OBJECTIVE
Please write out the lines below exactly, from the first line through the line that contains "Looking at the screenshot, I should 1380,587.", including that line.

PROVIDED ENTRIES
## Begin

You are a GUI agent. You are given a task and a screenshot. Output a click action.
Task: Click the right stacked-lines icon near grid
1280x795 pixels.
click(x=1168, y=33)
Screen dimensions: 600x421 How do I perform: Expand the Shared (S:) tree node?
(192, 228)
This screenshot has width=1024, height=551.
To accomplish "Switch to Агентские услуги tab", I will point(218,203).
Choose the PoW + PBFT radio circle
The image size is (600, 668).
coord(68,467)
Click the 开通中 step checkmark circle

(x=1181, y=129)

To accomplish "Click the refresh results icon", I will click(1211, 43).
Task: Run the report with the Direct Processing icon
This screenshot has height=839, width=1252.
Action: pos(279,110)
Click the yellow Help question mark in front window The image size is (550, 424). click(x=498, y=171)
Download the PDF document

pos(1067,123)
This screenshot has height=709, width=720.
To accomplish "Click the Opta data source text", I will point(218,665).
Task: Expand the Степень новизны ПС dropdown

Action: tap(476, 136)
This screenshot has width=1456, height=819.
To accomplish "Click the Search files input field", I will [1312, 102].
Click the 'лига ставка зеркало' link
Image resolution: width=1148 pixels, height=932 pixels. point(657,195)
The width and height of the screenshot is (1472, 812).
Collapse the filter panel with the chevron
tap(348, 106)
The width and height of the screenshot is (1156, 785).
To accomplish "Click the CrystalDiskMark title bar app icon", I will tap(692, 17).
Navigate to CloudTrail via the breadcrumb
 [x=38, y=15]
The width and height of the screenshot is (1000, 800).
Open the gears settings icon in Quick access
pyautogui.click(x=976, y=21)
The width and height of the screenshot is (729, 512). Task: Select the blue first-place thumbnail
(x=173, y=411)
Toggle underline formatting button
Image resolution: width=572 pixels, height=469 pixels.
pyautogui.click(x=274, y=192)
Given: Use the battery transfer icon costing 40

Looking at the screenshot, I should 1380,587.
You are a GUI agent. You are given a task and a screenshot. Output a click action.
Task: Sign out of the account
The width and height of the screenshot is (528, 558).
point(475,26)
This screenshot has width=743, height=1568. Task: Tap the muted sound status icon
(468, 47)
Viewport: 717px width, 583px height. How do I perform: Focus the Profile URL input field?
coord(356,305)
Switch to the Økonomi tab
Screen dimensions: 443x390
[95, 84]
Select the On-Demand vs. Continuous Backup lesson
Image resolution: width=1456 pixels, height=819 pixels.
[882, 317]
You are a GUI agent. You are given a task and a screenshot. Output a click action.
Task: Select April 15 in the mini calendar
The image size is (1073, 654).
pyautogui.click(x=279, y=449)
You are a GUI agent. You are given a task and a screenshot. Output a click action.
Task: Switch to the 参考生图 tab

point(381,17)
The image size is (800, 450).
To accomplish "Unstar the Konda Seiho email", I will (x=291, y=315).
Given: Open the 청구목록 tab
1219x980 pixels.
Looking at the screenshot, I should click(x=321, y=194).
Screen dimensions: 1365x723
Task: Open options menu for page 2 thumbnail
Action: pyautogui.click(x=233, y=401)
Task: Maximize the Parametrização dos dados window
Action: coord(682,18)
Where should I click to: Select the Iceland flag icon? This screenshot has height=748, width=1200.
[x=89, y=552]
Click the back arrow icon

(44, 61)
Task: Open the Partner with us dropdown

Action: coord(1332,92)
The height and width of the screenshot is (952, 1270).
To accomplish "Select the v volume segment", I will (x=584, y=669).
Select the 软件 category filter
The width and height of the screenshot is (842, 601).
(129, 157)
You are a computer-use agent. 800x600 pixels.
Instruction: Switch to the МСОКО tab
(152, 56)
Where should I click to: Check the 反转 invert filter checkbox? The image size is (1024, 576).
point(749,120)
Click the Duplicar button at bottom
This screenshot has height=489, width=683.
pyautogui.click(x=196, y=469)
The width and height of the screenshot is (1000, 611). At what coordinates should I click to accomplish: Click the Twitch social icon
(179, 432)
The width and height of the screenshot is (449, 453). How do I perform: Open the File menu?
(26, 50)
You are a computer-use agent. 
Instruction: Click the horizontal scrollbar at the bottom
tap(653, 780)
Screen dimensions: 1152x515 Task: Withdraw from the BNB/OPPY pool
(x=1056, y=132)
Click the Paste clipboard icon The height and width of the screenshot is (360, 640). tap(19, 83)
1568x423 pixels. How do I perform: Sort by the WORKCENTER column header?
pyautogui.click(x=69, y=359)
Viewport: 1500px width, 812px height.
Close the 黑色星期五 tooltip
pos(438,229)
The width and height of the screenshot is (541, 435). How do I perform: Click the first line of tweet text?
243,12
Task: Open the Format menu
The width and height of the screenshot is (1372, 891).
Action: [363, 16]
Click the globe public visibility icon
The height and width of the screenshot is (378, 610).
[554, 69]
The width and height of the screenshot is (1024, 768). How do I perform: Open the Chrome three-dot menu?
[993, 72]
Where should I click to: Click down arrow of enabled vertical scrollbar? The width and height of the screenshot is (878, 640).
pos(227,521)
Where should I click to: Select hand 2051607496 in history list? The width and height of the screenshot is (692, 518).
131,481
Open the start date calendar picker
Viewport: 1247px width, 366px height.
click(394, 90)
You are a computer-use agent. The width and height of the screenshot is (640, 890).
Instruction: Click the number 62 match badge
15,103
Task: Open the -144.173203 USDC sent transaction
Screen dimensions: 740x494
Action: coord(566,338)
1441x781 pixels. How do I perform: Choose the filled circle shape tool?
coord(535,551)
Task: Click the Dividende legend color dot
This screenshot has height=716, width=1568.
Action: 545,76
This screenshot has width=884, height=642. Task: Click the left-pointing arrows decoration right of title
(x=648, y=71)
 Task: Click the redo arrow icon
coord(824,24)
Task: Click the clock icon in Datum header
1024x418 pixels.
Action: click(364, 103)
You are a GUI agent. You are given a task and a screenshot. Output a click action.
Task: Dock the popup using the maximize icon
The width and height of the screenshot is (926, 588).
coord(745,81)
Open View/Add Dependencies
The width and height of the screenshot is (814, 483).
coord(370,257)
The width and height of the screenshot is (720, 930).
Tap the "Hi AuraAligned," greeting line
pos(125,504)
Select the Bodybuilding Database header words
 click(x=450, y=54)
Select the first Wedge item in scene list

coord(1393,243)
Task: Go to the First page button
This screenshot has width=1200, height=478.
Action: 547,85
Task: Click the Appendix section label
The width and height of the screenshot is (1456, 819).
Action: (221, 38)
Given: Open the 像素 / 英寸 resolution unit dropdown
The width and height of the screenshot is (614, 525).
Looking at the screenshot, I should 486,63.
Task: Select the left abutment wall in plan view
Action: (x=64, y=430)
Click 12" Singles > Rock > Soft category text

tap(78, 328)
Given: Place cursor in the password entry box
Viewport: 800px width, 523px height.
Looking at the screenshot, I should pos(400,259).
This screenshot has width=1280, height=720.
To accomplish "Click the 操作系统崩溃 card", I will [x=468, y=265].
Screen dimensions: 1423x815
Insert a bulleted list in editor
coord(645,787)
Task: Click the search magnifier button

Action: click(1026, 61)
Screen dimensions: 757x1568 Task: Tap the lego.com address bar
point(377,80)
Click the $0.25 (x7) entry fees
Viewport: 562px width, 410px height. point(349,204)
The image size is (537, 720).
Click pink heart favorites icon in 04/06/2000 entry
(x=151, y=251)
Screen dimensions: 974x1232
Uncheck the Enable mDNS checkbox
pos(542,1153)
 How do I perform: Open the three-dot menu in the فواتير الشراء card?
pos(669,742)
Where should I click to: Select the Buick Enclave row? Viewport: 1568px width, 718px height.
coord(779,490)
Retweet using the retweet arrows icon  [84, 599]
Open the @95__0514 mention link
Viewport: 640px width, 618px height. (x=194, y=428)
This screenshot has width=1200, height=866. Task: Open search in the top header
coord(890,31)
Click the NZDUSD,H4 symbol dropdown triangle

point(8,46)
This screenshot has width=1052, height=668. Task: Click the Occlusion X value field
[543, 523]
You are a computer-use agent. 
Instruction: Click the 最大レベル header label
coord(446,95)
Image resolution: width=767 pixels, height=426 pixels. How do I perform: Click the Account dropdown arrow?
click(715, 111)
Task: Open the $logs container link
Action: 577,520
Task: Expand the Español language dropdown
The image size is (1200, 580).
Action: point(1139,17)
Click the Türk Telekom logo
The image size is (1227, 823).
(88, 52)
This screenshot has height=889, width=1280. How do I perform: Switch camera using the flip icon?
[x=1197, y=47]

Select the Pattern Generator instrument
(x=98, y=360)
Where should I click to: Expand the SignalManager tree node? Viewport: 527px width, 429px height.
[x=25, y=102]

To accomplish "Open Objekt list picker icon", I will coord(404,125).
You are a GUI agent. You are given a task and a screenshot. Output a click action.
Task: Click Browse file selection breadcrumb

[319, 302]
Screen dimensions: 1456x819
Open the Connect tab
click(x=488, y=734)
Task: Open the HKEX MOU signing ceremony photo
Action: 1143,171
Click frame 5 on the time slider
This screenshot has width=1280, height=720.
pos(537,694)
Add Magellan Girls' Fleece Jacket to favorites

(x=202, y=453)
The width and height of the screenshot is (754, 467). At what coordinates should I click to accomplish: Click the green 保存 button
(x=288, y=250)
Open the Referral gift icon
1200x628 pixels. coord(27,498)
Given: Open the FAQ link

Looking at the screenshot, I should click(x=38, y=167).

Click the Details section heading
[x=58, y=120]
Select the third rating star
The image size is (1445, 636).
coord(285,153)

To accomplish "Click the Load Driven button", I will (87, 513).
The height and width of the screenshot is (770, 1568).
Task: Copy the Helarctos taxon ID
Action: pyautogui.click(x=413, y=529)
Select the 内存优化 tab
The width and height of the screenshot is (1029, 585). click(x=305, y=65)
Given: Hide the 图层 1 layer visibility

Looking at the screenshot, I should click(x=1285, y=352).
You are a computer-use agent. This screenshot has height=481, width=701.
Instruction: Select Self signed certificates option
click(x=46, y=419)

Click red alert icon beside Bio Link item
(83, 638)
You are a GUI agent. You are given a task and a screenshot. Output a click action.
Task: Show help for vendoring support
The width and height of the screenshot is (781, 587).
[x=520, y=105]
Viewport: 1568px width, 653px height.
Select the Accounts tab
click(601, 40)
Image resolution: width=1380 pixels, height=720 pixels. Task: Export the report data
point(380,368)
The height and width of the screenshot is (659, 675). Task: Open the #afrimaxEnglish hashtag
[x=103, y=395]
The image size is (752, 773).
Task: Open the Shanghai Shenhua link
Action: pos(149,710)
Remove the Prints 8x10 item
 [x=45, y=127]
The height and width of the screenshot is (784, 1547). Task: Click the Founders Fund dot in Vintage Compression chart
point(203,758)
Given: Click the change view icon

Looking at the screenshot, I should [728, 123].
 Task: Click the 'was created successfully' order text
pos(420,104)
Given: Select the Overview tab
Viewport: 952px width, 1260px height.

## End

OUTPUT OF THE TASK
You are a GUI agent. You are given a task and a screenshot. Output a click action.
Task: Click the right stacked-lines icon near grid
1280x795 pixels.
click(x=1168, y=33)
Screen dimensions: 600x421 How do I perform: Expand the Shared (S:) tree node?
(192, 228)
This screenshot has width=1024, height=551.
To accomplish "Switch to Агентские услуги tab", I will point(218,203).
Choose the PoW + PBFT radio circle
The image size is (600, 668).
coord(68,467)
Click the 开通中 step checkmark circle

(x=1181, y=129)

To accomplish "Click the refresh results icon", I will click(1211, 43).
Task: Run the report with the Direct Processing icon
This screenshot has height=839, width=1252.
Action: pos(279,110)
Click the yellow Help question mark in front window The image size is (550, 424). click(x=498, y=171)
Download the PDF document

pos(1067,123)
This screenshot has height=709, width=720.
To accomplish "Click the Opta data source text", I will point(218,665).
Task: Expand the Степень новизны ПС dropdown

Action: tap(476, 136)
This screenshot has width=1456, height=819.
To accomplish "Click the Search files input field", I will [1312, 102].
Click the 'лига ставка зеркало' link
Image resolution: width=1148 pixels, height=932 pixels. point(657,195)
The width and height of the screenshot is (1472, 812).
Collapse the filter panel with the chevron
tap(348, 106)
The width and height of the screenshot is (1156, 785).
To accomplish "Click the CrystalDiskMark title bar app icon", I will tap(692, 17).
Navigate to CloudTrail via the breadcrumb
 [x=38, y=15]
The width and height of the screenshot is (1000, 800).
Open the gears settings icon in Quick access
pyautogui.click(x=976, y=21)
The width and height of the screenshot is (729, 512). Task: Select the blue first-place thumbnail
(x=173, y=411)
Toggle underline formatting button
Image resolution: width=572 pixels, height=469 pixels.
pyautogui.click(x=274, y=192)
Given: Use the battery transfer icon costing 40

Looking at the screenshot, I should 1380,587.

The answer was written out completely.